Kakeya Hiroshi, Ehara Naomi, Fukushima Kiyoyasu, Seki Masafumi, Izumikawa Koichi, Yamamoto Yoshihiro, Yanagihara Katsunori, Saito Atsushi, Kohno Shigeru
Division of Respiratory Diseases, Japanese Red Cross Nagasaki Genbaku Isahaya Hospital, Isahaya.
Intern Med. 2008;47(8):773-7. doi: 10.2169/internalmedicine.47.0677. Epub 2008 Apr 16.

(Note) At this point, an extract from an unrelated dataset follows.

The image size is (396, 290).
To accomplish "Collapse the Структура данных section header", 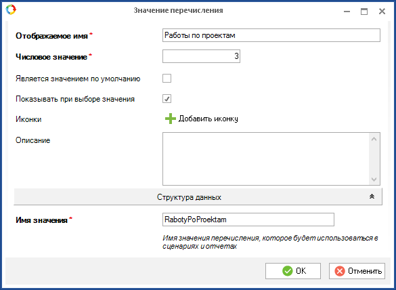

The patient was a 67-year-old man with diabetes mellitus who had been to a hot spring spa a few days before his admission. The diagnosis of Legionella pneumonia was made using a urinary antigen assay. Intravenous pazufloxacin and oral clarithromycin were started. However, despite these treatments, he developed acute respiratory distress syndrome (ARDS). He was administered the combination of intravenous pazufloxacin and erythromycin, corticosteroid, and sivelestat for two weeks. Then he was successfully recovered. The outcome suggests that treatment with corticosteroid and sivelestat, in addition to a combination of appropriate anti-Legionella antibiotics, should be considered for patients with severe Legionella pneumonia with ARDS.